Browse DevX
Sign up for e-mail newsletters from DevX


Book Excerpt: Applied XML Programming for Microsoft .NET : Page 4

The Microsoft .NET Framework allows developers to quickly build robust, secure ASP.NET Web Forms and XML Web service applications, Windows Forms applications, tools, and types. Find out all about its common language runtime and learn how to leverage its power to build, package, and deploy any kind of application or component. Read Chapter 9, ''ADO.NET XML Data Serialization.''




Building the Right Environment to Support AI, Machine Learning and Deep Learning

Serializing Filtered Views

As mentioned, in ADO.NET both the DataSet object and the DataTable object implement the ISerializable interface, thus making themselves accessible to any .NET Framework serializers. Only the DataSet object, however, exposes additional methods (for example, WriteXml) to let you explicitly save the contents to XML. We'll explore the various aspects of ADO.NET object serialization in the section "Binary Data Serialization," on page 422.

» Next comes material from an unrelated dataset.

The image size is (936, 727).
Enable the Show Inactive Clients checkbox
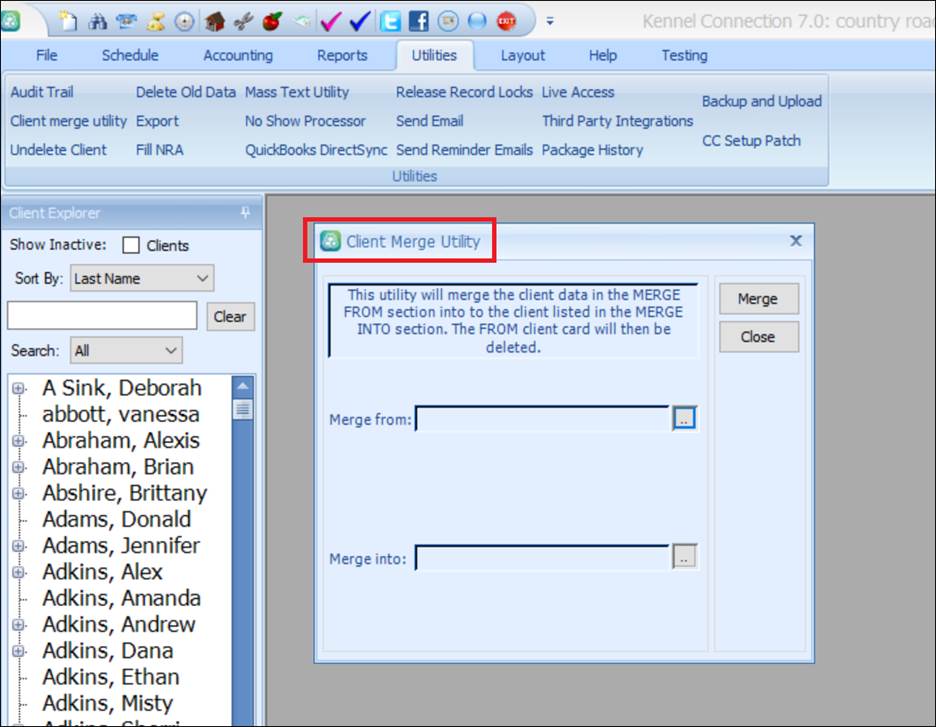(129, 245)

In the meantime, let's see how to extend the DataTable and DataView objects with the equivalent of a WriteXml method.

Serializing DataTable Objects

The .NET Framework does not allow you to save a stand-alone DataTable object to XML. (A stand-alone DataTable object is an object not included in any parent DataSet object.) Unlike the DataSet object, the DataTable object does not provide you with a WriteXml method. Nevertheless, when you persist a DataSet object to XML, any contained DataTable object is regularly rendered to XML. How is this possible?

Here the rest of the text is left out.